This section is from the book "The Gardener V3", by William Thomson. Also available from Amazon: The New Organic Grower: A Master's Manual of Tools and Techniques for the Home and Market Gardener.
We know of no reason why Amaryllis Ackermanii should not do at the back wall of your greenhouse. It is a strong grower and very brilliant in colour. Take also the following: Brilliant, Holfordii, Johnsonii, Prince of Orange, Magnificent, and Regina.
Get some common blotting-paper and put the fronds between the leaves, allowing two leaves to be between each specimen. Then place the paper between two strong pieces of smooth board and put some weight on the top. Look at and turn the specimens every second day - and iron the paper to dry it - until the specimens are dry and stiff. In order to preserve the specimens get a herbarium book.
Sphagnum can be got on moorland boggy ground, but if you cannot get access to it in such places, nurserymen generally supply it to order.
Yes, certainly. Do not be backward; all reasonable questions we feel it to be our duty to attend to, to the best of our own ability.

Your Begonia seed may have been covered too deeply. We never cover at all. Seed saved from some varieties - such as Monarch, Kallistii, and Charles Raes - we have never been able to get to vegetate, while the seed was as carefully saved and otherwise treated as others that came up by the million.

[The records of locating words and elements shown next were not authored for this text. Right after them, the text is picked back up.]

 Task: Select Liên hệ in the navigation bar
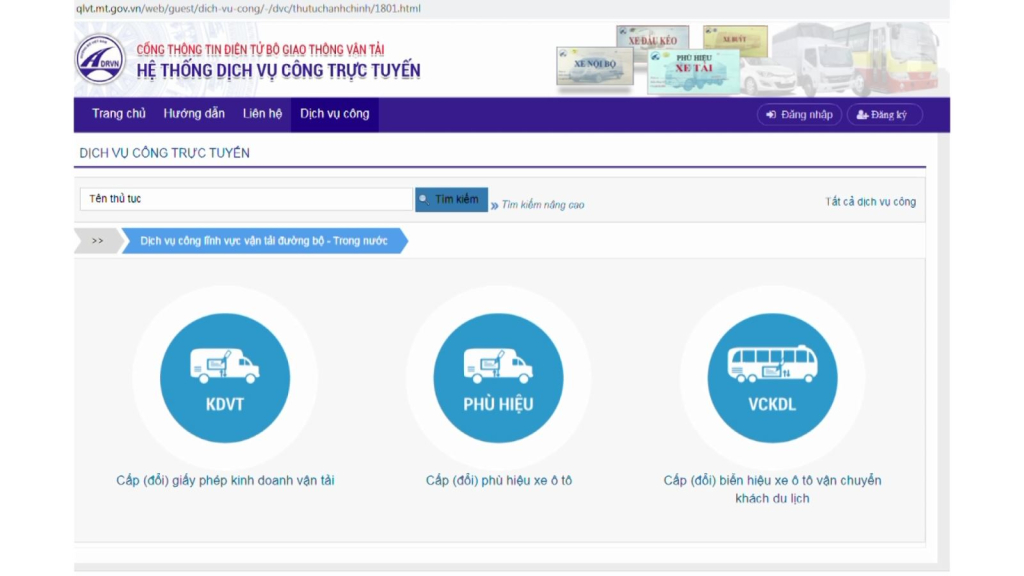pyautogui.click(x=262, y=114)
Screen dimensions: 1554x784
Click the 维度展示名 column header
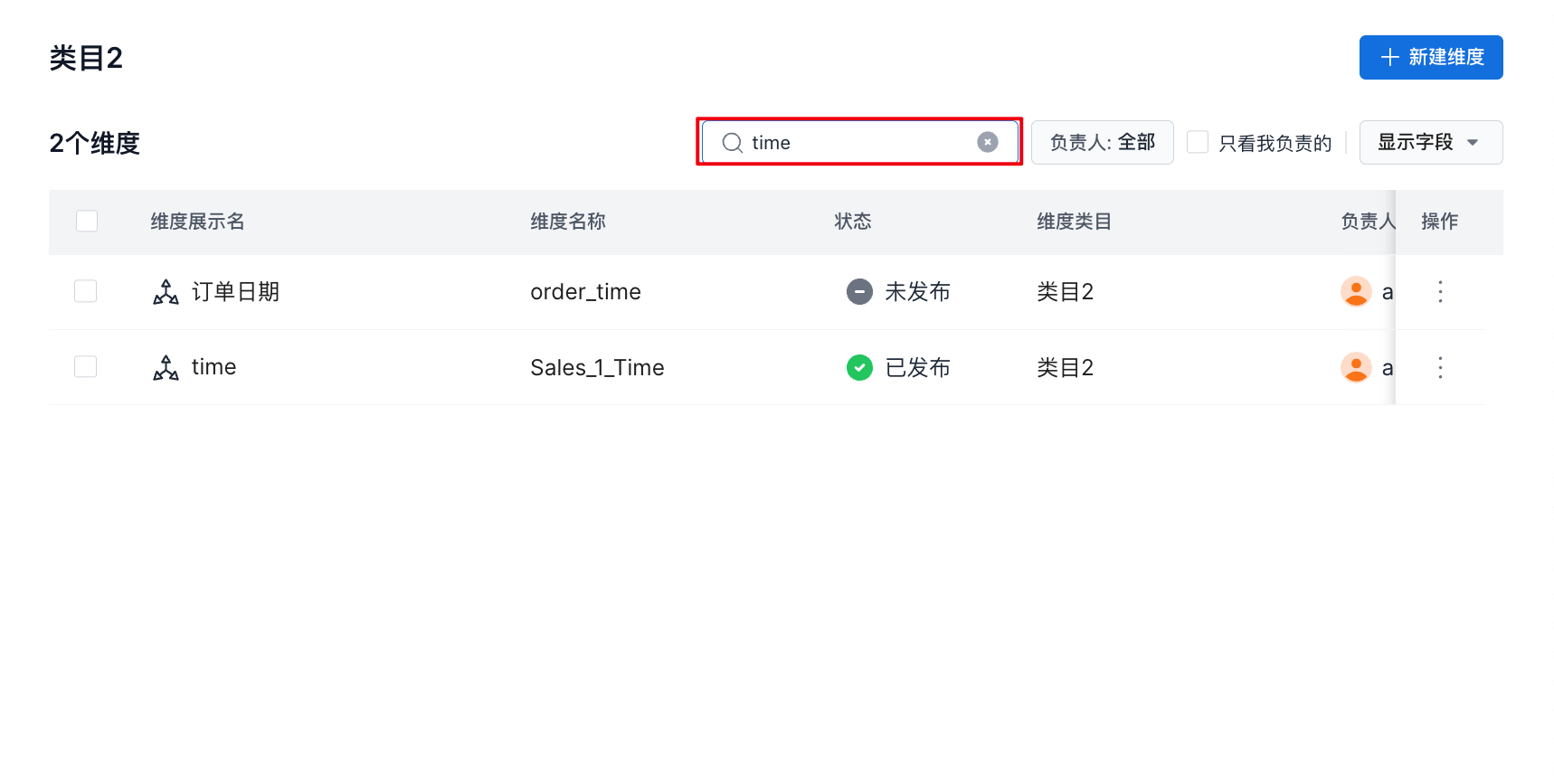coord(197,222)
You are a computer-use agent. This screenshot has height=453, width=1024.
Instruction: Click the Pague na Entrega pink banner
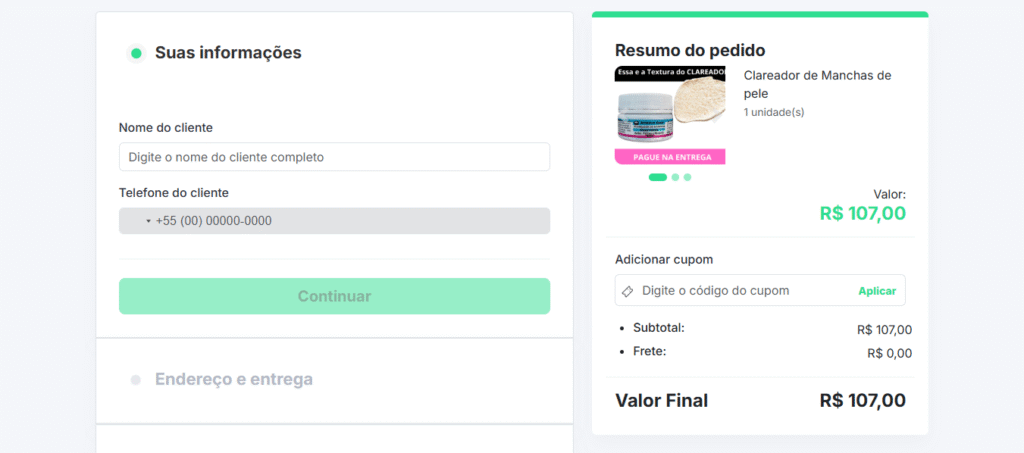670,157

Your Pampas Grass is starved. Give it plenty of good rich soil and water, and it will grow into a fine strong specimen and flower next year.
Adiantum cuneatum, A. affine, Alsophila australis, A. excelsa, Cheil-anthes elegans, Davalia canariensis, Dicksonia antarctica, Gleichenia decarpa, Lomaria gibba, Pteris argyraea, P. cretica alba lineata, P. scaberula, P. longifolia.
Many of the British Ferns answer admirably.
We hope to have space next month to give a paper read before the Royal Horticultural Society at Manchester, by Mr Barron of Chiswick, on the cultivation of Figs in pots, which will give you the best possible information on the subject. Mr Barron, on the same occasion, exhibited the most superb collection of Figs in pots, from the gardens of the Horticultural Society, that were ever seen in public.
Mr Thomas Moore of Chelsea Botanic Gardens, who is one of the best authorities of the day on Ferns, has published a work that will suit you. Groombridge, we think, is the publisher.